FetchOrSave calls c.Save(ctx, ...) synchronously with the HTTP request context. If the client disconnects before Redis responds (slow Redis: BGSAVE, reconnection after idle timeout, network), the context is canceled and Save fails — so Redis L2 is never populated and the next L1 miss re-queries Postgres.

This is amplified by error wrapping in src/lib/cache/redis/redis.go: Fetch() wraps all errors (including context.Canceled) as cache.ErrNotFound, so a canceled fetch is indistinguishable from a real cache miss and builder() runs again on every request.

Both behaviors are present on the current main branch as well as on v2.15.1.

Affected version

v2.15.1 (observed), and main.
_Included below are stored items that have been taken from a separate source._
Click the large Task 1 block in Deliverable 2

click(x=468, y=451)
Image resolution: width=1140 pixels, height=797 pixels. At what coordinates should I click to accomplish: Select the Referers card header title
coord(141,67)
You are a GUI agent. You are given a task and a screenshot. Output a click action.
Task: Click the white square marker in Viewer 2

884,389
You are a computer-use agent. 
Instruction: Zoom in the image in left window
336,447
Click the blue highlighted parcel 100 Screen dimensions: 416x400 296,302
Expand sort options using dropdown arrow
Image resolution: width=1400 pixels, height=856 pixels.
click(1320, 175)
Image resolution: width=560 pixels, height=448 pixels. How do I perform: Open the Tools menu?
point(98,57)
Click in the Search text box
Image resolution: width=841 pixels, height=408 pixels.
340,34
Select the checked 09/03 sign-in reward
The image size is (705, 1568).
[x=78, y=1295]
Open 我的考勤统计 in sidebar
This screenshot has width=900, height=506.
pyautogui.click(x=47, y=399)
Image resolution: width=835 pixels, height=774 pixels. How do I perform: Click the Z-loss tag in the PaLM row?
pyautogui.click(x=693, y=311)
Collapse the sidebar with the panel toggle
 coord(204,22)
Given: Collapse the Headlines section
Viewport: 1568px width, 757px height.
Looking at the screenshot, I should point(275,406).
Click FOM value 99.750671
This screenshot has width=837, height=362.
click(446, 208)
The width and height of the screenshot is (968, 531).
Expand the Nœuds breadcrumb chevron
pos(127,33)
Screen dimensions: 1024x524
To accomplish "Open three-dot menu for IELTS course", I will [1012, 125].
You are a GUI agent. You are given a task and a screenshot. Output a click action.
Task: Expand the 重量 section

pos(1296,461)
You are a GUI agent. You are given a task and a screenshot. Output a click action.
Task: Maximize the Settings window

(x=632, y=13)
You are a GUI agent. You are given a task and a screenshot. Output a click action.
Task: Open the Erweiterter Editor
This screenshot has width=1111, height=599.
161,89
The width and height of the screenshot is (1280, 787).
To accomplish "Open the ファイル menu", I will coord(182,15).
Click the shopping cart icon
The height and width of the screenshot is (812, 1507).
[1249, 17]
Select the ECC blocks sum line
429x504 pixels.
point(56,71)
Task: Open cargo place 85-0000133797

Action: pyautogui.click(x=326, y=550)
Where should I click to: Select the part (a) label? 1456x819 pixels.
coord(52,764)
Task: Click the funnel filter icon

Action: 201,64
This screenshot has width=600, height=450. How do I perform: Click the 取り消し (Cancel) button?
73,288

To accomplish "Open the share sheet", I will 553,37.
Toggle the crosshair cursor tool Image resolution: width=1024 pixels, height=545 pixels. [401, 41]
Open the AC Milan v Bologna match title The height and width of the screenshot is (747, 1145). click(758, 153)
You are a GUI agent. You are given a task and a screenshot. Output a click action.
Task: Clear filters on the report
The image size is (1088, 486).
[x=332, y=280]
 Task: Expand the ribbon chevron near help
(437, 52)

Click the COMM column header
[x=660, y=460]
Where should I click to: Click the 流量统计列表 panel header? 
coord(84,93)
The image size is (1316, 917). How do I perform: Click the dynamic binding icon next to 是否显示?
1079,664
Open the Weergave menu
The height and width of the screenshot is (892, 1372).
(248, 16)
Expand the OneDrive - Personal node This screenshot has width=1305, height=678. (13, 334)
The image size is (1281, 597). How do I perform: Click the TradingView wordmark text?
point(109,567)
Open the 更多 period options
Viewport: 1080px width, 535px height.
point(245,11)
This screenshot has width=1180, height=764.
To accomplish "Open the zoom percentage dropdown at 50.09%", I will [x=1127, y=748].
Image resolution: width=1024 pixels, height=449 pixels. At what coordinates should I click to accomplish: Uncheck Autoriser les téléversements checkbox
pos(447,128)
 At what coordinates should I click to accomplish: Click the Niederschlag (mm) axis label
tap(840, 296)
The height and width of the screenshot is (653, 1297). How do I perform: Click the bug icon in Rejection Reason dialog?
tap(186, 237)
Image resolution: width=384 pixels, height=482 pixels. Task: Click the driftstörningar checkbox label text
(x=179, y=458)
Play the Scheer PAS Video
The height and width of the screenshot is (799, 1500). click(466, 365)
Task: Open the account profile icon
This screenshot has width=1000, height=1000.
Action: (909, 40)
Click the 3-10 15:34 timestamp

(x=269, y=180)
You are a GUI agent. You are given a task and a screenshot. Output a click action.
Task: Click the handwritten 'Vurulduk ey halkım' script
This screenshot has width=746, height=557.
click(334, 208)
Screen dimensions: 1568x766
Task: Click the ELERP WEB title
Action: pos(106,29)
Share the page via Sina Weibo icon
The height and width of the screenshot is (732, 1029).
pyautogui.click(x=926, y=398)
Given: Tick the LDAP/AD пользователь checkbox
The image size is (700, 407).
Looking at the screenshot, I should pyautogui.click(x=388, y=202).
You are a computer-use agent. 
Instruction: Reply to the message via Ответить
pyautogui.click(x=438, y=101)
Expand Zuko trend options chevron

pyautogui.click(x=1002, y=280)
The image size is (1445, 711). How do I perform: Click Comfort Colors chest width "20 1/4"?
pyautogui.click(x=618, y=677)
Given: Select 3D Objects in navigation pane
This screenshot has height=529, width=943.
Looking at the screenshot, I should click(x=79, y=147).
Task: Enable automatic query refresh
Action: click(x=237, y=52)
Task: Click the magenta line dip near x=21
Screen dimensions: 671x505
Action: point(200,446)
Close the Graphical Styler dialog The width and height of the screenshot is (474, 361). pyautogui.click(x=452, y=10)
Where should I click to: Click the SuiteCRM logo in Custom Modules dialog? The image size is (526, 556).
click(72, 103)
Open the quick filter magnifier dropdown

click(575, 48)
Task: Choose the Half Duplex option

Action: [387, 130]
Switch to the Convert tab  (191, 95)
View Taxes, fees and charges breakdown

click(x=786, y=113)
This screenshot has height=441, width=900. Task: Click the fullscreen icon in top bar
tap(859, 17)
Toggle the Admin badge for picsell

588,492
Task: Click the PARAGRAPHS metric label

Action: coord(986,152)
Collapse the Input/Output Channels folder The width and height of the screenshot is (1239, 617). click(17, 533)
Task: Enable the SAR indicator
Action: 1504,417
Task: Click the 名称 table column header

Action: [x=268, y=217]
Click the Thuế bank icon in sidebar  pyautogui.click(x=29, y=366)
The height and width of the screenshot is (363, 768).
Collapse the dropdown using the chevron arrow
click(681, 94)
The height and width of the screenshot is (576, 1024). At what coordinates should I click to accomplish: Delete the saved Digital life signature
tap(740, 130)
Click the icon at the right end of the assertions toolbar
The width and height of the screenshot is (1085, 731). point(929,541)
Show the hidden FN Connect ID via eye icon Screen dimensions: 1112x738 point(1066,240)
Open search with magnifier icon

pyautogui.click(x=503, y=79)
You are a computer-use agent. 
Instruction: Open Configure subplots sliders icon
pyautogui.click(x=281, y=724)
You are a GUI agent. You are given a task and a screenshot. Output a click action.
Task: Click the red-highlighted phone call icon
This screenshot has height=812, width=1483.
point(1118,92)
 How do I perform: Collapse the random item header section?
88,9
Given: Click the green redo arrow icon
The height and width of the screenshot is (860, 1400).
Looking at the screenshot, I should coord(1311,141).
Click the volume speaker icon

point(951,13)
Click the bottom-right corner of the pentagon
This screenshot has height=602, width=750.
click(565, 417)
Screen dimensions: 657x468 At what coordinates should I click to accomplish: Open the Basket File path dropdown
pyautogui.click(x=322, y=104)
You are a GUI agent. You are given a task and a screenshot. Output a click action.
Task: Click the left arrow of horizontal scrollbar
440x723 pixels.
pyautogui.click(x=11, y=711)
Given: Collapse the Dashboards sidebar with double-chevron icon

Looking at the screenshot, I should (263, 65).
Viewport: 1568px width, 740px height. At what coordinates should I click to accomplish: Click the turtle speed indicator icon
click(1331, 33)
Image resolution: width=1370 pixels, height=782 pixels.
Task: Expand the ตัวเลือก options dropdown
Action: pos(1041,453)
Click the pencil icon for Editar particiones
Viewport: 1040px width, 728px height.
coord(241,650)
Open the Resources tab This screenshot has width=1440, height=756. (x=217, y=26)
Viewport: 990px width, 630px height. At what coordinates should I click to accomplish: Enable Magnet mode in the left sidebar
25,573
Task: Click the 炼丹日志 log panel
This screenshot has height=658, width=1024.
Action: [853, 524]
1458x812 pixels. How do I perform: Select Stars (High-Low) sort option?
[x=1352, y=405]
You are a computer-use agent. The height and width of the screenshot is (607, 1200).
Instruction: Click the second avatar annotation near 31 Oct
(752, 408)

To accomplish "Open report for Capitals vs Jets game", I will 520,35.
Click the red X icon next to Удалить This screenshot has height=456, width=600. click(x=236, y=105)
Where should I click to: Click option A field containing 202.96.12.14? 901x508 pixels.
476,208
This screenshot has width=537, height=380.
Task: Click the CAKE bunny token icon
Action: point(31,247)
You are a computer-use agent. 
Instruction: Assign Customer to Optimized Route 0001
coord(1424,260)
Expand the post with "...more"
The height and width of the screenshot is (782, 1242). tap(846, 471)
Reproduced on 3 independent registries.

Symptom

Recurring warning, ~60 per 30 requests (2 calls/request):

[WARNING] [/lib/cache/helper.go:66]: failed to save value to cache, error: context canceled

Constant Postgres pressure on properties (a 2-row table): ~1700 seq scans over 26h, i.e. one full read roughly every TTL window, instead of being served from Redis L2.

Reproduction

Bug 1 (serialization). Hold an exclusive lock on properties for ~3s, then fire 30 parallel requests against an endpoint that goes through config.AuthMode, on a cold L1 cache (fresh / restarted core):

DO $$ BEGIN LOCK TABLE properties IN ACCESS EXCLUSIVE MODE; PERFORM pg_sleep(3); END $$;

Measure the latency spread (max − min) across the 30 responses. With the mutex, the waiters drain sequentially after unlock → spread in the hundreds of ms. With singleflight, all waiters get the leader's result simultaneously → spread dominated by scheduler jitter.

Bug 2 (Save canceled). Block Redis for ~3s (CLIENT PAUSE / DEBUG SLEEP), then send 30 requests with a 1s client timeout (curl --max-time 1) so the request context is canceled before Redis recovers. Count context canceled warnings and check EXISTS cache:cfgs.

Note: a cold L1 must be guaranteed by restarting the core process, not by waiting for TTL expiry — the internal scheduler periodically self-calls (CORE_LOCAL_URL) and can repopulate L1 during the wait.

Observed vs. expected

Test	Setup	Current	Expected
Latency spread	properties locked 3s, 30 parallel req, cold L1	542 ms	< 150 ms (shared result)
context canceled warnings	Redis blocked 3s, --max-time 1	60	0
cache:cfgs EXISTS after Redis recovers	same	0 (never written)	1
Postgres reads (delta)	same	+60	+1

Proposed fix

Replace keyMutex with singleflight.Group and make the inner Fetch/Save non-cancelable via context.WithoutCancel(ctx). FetchOrSave's signature and external semantics are unchanged; the existing TestSaveCalledOnlyOneTime still holds (single entry into the singleflight.Do callback). The redis.go error-wrapping issue (treating transient errors as ErrNotFound) is related but is a larger change, best handled separately.

I have a working patch and validation results, and am happy to open a PR and contribute.